Jika Clifford
Geertz mengklasifikasi masyarakat Jawa dengan santri, abangan, dan priyayi,
mungkin sebagai orang Jawa kita akan mempertanyakan dan berpendapat lain.
Mengapa yang dimunculkan hanya tiga strata, dan tidak lebih? Sebab, dengan tiga
penggolongan saja, realitasnya tidak cukup dan tidak lengkap. Ada satu golongan
lagi yang keberadaannya belum atau justru sengaja tidak dimunculkan ke
permukaan.
Dalam konteks
kehidupan Islam di Jawa, pengelompokan santri dan abangan bisa diterima. Dimana
santri adalah mereka yang mengamalkan syariat Islam dengan baik, sementara
abangan adalah para pemeluk Islam yang belum atau tidak melakukan syariat
dengan baik. Sedangkan yang disebut priyayi, adalah mereka yang memiliki
kedudukan terhormat dalam masyarakat di masa lalu, seperti golongan pegawai
negeri, pamong praja, dan lain-lain.
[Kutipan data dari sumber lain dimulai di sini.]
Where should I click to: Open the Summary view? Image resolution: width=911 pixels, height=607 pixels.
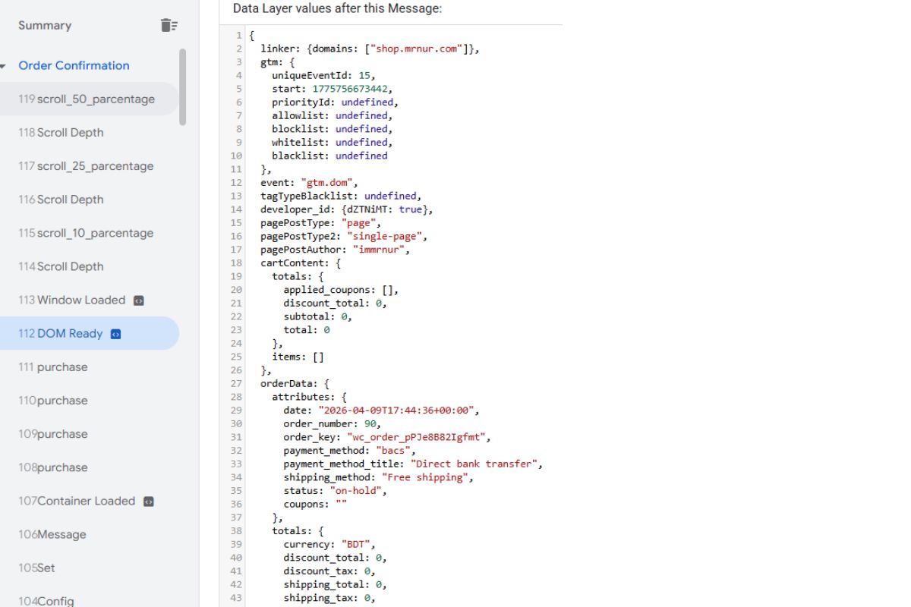coord(45,25)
Menurut bausastra (kamus) bahasa
Jawa, priyayi mempunyai arti lebih spesifik lagi. Yaitu, kalangan bangsawan,
pejabat istana, keturunan raja maupun penguasa kerajaaan. Pendeskripsian ini dapat
dipahami karena munculnya golongan priyayi hanyalah di masa aristokrasi, bukan
setelah kemerdekaan Indonesia atau masa demokrasi.